Among the lines of the records, please find those that contain the word "computer" and copy them.
--- Data listing Enclosed Below ---
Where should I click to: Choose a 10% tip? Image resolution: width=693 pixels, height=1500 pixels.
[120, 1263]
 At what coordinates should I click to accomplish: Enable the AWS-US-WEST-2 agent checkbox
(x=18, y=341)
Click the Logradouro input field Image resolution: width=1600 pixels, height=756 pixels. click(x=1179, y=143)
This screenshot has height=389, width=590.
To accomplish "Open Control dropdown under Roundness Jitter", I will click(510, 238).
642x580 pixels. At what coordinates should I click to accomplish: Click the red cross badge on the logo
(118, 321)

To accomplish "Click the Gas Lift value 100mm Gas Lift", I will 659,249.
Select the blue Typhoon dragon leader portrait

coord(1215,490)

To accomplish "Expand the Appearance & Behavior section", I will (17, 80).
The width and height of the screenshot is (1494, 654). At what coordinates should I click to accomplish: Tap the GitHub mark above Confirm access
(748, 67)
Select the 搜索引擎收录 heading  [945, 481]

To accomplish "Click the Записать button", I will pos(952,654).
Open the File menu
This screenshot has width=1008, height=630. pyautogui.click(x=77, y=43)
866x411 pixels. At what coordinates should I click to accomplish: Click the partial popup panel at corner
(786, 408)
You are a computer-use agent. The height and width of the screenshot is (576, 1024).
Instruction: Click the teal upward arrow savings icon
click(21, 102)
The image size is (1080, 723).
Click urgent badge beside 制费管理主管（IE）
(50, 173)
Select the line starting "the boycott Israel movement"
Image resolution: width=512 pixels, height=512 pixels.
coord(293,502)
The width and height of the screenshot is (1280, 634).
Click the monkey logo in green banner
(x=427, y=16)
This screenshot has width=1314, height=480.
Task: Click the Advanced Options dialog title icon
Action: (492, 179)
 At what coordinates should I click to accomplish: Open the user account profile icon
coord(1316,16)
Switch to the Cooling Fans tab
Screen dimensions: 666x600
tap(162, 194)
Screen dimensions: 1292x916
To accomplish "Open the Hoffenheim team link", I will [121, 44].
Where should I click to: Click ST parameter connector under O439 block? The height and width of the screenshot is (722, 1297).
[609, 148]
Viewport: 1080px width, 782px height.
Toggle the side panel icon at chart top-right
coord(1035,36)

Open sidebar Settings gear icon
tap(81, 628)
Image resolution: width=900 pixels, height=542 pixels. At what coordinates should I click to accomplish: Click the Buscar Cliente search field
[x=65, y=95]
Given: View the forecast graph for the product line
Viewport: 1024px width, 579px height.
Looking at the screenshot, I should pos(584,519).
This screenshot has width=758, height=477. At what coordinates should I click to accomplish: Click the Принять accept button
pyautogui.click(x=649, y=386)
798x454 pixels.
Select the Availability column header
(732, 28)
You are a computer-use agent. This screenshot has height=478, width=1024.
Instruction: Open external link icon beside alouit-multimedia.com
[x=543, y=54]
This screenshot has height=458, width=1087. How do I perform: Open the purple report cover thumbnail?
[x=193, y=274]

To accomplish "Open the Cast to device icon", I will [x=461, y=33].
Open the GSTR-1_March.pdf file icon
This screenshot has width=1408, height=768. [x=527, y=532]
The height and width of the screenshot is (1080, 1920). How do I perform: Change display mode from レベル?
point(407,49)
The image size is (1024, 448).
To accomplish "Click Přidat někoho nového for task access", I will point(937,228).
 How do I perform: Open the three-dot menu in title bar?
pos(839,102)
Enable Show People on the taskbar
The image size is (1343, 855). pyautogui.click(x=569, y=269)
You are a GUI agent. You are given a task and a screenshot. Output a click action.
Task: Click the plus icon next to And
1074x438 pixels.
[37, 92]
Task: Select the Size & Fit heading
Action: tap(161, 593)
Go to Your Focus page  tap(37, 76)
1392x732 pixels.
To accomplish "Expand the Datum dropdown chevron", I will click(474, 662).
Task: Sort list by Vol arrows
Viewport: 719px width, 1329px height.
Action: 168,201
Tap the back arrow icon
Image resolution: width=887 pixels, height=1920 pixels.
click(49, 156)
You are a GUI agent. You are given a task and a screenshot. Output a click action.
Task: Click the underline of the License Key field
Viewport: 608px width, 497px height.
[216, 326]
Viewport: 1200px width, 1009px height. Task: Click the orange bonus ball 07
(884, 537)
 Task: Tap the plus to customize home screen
--- End of Enclosed Data listing ---
### Response to this exercise
You are a computer-use agent. The height and width of the screenshot is (576, 1024).
You are a computer-use agent. This screenshot has height=478, width=1024.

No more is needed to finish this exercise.